Vittorio Feltri: "Su gay ed eutanasia più avanti di Fini"

Vittorio Feltri: "Su gay ed eutanasia più avanti di Fini"

Quando si fanno le guerre occorre tatticismo oltre che armi da esplodere contro i nemici o presunti tali. Ci sono uomini che praticano il primo e altri le seconde. Il direttore de Il Giornale, Vittorio Feltri, sa usare, allenato da anni, l'uno e l'altre con impareggiabile arguzia e furbizia. E professionalità. Se c'è da liquidare un potere scomodo al potere, sa come scatenare le sue truppe di penna, riesce dove ad altri il passo è sbarrato, off limits. La sua ultima pedina da eliminare dallo scacchiere è il presidente della Camera, Gianfranco Fini che, attraverso il cognato, è reo di una non specifica operazione acquisto casa a Montecarlo. E siccome la guerra la si fa su fronti diversi, oggi in un editoriale attacca Fini e i suoi accoliti persino sulle unioni omosessuali e il testamento biologico.
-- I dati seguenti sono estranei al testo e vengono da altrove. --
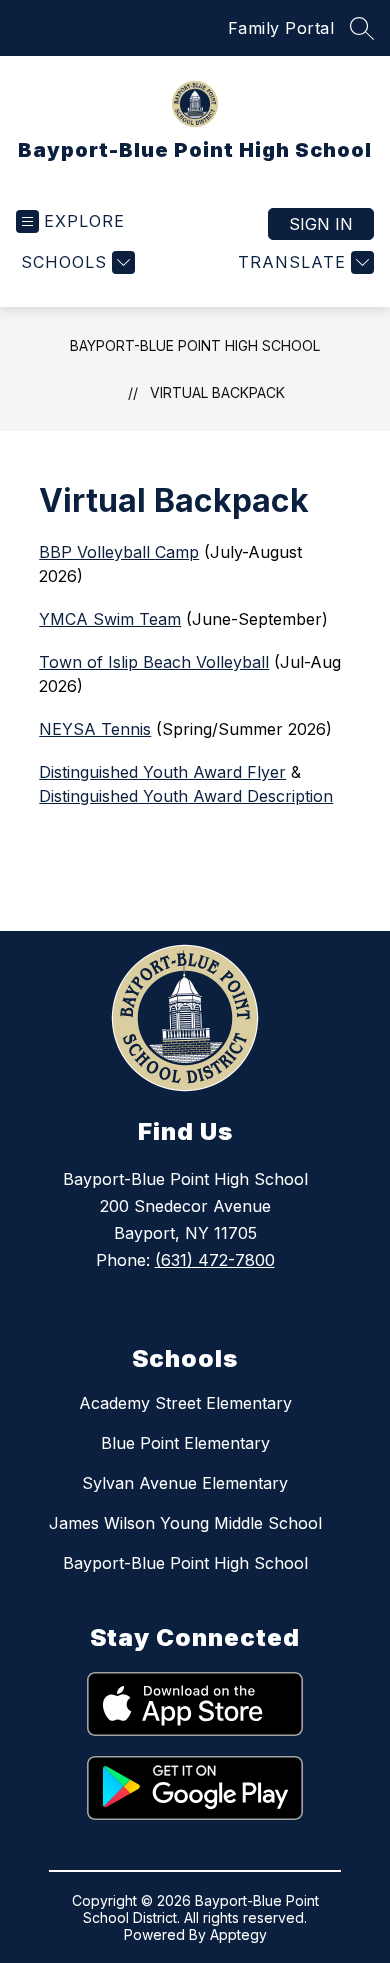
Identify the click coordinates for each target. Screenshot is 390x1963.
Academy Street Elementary (185, 1403)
“Sono favorevole - dice il direttore Feltri - a che le coppie gay abbiano gli stessi diritti delle altre unioni, anche se sul matrimonio ammetto di avere dei dubbi. Io sono coerente, ma non non so se la storia dei finiani è coerente con quello che dicono oggi. Io, per dire, non mi sognerei mai di sostenere che un maestro gay debba essere allontanato dalla scuola solo perché è gay, come diceva Fini…”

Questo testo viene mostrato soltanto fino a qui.